◆ Material for the task
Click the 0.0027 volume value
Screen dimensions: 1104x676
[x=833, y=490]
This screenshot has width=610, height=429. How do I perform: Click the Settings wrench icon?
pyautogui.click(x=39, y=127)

◆ The exercise
Reproduce every line of the items above, word for word.

◆ Exercise solution
Click the 0.0027 volume value
Screen dimensions: 1104x676
[x=833, y=490]
This screenshot has width=610, height=429. How do I perform: Click the Settings wrench icon?
pyautogui.click(x=39, y=127)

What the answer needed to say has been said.